Slime-Mold Symposium and Reception Presented by Hampshire College Art Gallery

Speaker Julia Buntaine is known widely as founder of the NYC-based national membership organization SciArt Center, as well as the online, science-based art magazine, SciArt in America. A Hampshire alum, her pioneering artwork has been featured in the New York Times, ScientificAmerican.com, and national science publications. A New York Times feature said her art “shows the beauty of data culled from neuroscience.” A writer for Scientific American called her a person to watch “for her artistic creations and artistic activism.”

Acclaimed as a "poet of ideas" by The New Yorker and a "multimedia philosopher-prophet" by The Atlantic, speaker Jonathon Keats is an artist, writer and experimental philosopher based in San Francisco and Northern Italy.  Exhibited internationally, Keats's projects have been documented by PBS, Reuters, and the BBC World Service, garnering attention from such media as Science, Flash Art, and The Economist. An alum of Amherst College, he has lectured at UC Berkeley, Stanford, and the Los Angeles County Museum of Art (LACMA), which recently awarded him a 2015-16 Art + Technology Lab Grant.

The Plasmodium Consortium’s slime-mold research results are currently available for public viewing in a special exhibition at the Hampshire College Art Gallery through March 16; the exhibition's public reception will be held after the symposium on March 2. 

Hampshire College Art Gallery
Harold F. Johnson Library Building, ground floor

893 West Street
Amherst, MA 01002

FULL SCHEDULE, Symposium and Gallery reception, Friday March 2:

2:00 – 2:15: The Plasmodium Consortium: An Origin Story (or ‘Only at Hampshire’: When Slime Mold become Visiting Scholars’) – Professor Megan Dobro and Gallery Director Amy Halliday

After an initial introduction to the project by Amy Halliday, Megan Dobro discusses how big interdisciplinary projects and out-of-the-box thinking offer exciting opportunities for collaboration, experiential learning, and challenging disciplinary assumptions. From the grand ideas to the small details, Megan will share what we learned and how you as a faculty or staff member can integrate this into your own teaching and learning.

2:15 – 3:00: Molding minds: A Faculty Q&A
A range of professors who were involved in the project reflect on how it challenged their own disciplinary thinking and research, and how they plan to integrate their learning into curriculum design. 

3:00 – 3:30: Networked Knowledge: Students Reflections
Students discuss how they collaborated with slime mold to engage with diverse areas of interest, from drug addiction to the metaphysics of a slime mold science fiction.

– BRIEF REFRESHMENT BREAK –

4.00 – 4:45: Keynote Address: Julia Buntaine (Alum, 06F), SciArt Center
Artist and SciArt Center founder Julia Buntaine addresses the state of art/science collaborations, how Hampshire’s non-human visiting scholars fit into that paradigm, and how they break the mold.
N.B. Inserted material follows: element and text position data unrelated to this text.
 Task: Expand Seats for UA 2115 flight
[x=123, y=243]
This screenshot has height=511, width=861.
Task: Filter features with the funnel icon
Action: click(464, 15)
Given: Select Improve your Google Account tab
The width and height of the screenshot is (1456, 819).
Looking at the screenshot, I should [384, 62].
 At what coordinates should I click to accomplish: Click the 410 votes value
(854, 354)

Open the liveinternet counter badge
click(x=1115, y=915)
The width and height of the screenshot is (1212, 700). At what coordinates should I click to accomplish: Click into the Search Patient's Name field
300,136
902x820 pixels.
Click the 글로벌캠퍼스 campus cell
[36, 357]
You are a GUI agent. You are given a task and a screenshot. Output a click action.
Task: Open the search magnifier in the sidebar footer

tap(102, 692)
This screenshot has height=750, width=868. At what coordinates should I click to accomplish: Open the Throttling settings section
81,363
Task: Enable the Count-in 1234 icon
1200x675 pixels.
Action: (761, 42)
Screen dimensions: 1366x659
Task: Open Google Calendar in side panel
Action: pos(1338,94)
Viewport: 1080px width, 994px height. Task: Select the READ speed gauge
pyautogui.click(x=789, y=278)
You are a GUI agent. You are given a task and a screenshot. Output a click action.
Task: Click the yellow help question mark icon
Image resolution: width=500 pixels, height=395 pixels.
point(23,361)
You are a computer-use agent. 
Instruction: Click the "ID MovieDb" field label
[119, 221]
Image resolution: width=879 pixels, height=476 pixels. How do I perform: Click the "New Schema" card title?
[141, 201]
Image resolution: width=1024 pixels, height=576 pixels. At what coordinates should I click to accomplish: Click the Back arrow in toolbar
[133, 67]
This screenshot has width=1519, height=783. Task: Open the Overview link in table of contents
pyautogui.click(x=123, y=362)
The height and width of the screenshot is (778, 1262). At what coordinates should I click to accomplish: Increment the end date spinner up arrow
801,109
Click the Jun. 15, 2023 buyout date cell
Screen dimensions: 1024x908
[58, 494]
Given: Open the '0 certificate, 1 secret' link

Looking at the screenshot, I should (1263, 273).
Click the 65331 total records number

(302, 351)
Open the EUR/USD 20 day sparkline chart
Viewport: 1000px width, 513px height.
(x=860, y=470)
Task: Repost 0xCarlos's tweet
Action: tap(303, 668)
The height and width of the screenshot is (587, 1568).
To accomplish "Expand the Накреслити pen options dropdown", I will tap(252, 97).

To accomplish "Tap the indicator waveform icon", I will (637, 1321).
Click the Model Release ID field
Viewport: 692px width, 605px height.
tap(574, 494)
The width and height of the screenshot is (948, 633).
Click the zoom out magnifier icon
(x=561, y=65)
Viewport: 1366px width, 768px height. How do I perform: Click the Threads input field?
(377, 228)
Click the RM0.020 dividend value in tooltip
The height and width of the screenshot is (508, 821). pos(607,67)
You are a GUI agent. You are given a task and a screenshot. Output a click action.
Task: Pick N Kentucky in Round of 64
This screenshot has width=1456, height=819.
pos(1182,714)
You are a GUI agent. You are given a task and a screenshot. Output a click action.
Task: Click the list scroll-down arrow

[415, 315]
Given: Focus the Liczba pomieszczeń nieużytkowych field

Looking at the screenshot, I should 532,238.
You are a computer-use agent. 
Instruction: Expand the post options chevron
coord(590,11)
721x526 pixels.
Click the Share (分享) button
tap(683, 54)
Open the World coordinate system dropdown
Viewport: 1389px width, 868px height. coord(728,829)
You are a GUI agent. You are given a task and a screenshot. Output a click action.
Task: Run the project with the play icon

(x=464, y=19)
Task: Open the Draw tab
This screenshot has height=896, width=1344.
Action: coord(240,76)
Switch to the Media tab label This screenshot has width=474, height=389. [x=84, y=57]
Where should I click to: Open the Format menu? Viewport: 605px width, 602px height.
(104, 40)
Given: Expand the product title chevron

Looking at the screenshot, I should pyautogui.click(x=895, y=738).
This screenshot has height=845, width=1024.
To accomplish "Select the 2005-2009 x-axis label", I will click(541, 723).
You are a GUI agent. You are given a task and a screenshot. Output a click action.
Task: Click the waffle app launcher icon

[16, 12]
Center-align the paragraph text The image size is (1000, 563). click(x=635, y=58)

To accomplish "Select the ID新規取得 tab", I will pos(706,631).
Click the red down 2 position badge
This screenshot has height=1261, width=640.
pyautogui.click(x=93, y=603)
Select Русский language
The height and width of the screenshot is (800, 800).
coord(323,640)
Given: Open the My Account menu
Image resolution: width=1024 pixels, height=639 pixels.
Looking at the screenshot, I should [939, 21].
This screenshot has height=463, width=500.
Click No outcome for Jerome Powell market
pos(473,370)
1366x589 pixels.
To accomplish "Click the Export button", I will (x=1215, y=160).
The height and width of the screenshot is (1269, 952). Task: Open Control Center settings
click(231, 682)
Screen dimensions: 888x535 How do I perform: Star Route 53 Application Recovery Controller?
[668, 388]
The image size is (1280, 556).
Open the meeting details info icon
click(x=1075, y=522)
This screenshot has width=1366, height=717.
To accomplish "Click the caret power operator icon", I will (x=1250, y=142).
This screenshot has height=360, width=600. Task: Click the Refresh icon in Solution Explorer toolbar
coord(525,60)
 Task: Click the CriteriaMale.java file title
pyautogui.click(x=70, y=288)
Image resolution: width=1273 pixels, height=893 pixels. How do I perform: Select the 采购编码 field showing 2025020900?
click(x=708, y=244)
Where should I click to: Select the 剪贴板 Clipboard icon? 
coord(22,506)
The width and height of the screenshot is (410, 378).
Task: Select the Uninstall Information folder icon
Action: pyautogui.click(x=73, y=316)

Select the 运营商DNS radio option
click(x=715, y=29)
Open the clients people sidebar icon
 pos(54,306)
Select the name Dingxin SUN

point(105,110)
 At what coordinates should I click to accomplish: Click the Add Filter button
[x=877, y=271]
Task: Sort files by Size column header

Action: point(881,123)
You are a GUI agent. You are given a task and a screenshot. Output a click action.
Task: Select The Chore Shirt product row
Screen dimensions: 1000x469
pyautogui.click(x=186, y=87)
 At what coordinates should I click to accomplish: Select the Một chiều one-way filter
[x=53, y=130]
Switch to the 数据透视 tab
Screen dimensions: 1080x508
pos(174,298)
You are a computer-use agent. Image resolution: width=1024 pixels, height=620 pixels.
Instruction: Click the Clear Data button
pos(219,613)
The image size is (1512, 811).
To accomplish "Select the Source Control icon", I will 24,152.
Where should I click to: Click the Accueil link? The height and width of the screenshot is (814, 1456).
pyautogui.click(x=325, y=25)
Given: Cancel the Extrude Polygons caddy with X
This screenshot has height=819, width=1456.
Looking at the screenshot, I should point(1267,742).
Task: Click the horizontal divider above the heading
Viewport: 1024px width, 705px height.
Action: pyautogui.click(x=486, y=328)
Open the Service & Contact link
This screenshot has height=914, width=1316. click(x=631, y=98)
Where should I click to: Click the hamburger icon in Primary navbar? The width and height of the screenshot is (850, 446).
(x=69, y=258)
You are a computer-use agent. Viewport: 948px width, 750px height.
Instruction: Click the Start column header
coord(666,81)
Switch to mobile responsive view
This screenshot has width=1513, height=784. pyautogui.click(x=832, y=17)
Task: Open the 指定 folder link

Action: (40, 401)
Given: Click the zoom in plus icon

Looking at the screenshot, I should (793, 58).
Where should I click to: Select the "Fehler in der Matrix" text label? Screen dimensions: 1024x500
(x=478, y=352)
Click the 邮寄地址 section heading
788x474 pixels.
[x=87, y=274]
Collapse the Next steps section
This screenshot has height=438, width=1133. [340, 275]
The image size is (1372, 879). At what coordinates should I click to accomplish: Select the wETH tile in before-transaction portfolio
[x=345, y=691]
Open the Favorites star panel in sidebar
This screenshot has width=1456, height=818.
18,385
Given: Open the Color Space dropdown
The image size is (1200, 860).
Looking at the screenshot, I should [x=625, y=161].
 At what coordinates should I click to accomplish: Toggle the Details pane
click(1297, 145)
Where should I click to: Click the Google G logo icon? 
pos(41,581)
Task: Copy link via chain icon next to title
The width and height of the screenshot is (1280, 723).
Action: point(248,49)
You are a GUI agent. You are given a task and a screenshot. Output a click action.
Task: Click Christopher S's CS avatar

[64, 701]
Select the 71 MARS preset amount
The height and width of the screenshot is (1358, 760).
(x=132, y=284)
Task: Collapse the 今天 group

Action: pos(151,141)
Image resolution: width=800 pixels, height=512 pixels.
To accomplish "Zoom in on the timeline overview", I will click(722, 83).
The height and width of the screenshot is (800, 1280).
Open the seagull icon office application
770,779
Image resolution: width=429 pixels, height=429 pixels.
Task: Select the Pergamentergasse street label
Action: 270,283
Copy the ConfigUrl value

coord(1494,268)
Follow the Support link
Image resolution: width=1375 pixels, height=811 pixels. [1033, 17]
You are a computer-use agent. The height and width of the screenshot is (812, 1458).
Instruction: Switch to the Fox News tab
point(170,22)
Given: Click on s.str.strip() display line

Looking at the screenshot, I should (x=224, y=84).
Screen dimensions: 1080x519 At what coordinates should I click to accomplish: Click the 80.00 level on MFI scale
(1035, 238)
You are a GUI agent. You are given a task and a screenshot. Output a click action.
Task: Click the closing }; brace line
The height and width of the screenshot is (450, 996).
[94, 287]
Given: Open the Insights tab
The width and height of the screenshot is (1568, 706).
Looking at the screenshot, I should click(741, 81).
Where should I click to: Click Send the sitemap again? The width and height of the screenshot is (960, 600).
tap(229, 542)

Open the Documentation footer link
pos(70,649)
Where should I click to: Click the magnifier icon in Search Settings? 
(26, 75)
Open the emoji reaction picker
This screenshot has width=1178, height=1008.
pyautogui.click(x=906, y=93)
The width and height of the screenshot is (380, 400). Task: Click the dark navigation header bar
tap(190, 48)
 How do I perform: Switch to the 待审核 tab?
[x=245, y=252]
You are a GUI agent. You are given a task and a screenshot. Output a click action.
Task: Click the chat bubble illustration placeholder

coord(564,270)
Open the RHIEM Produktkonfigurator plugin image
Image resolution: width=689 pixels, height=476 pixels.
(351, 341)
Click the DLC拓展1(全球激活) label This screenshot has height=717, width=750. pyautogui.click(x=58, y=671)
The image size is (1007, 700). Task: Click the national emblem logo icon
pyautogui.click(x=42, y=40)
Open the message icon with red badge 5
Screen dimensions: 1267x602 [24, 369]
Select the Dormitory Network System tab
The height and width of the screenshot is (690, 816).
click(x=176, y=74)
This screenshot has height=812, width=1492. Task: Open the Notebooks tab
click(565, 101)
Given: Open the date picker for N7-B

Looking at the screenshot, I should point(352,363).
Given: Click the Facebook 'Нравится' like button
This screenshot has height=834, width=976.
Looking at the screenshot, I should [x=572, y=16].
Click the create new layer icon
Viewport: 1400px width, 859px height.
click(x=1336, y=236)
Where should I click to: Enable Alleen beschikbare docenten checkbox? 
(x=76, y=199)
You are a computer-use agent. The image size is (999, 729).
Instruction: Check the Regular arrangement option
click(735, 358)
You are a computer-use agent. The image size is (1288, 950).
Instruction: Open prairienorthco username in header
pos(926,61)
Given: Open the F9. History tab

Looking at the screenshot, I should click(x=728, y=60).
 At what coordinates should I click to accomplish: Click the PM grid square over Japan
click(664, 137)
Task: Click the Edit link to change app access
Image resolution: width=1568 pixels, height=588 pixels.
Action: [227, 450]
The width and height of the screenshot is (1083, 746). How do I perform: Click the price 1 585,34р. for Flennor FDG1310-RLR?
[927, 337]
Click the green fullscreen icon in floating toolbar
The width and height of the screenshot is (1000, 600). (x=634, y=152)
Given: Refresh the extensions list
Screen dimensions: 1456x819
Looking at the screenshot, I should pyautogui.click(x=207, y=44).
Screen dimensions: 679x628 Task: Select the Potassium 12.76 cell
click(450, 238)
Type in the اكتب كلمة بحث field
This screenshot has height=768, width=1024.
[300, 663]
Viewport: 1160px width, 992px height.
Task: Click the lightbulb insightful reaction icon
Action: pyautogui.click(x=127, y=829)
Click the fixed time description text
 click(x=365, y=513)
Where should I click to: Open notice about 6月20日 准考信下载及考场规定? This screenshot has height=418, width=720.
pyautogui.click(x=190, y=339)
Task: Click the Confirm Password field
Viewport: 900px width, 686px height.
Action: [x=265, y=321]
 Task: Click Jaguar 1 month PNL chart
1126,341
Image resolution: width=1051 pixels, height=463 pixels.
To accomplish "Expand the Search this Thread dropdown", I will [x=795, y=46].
4:45 – 5.15: You Say You Want A Revolution – Jonathon Keats and the Plasmodium Consortium
Jonathon Keats reports on what has been learned from the plasmodial visiting scholars, and how it can be applied to policy decisions locally and globally. He also proposes new questions still to be addressed by P. polycephalum, and elicits suggestions from the audience.

5:30: Opening remarks for Gallery reception

The symposium will conclude with a gallery reception from 5.30-7pm, where you can view our concurrent spring exhibitions The Plasmodium Consortium and The Reciprocal Biomimicry Initiative.

This program is supported in part by a grant from the Amherst Cultural Council, a local agency which is supported by the Massachusetts Cultural Council, a state agency.

At Hampshire College, support comes from the School for Interdisciplinary Arts, the Culture, Brain, and Development (CBD) program, and Ethics and the Common Good (ECG) project, as well as MacArthur Faculty Development and Dr Lucy Faculty Research grants from the School of Natural Sciences.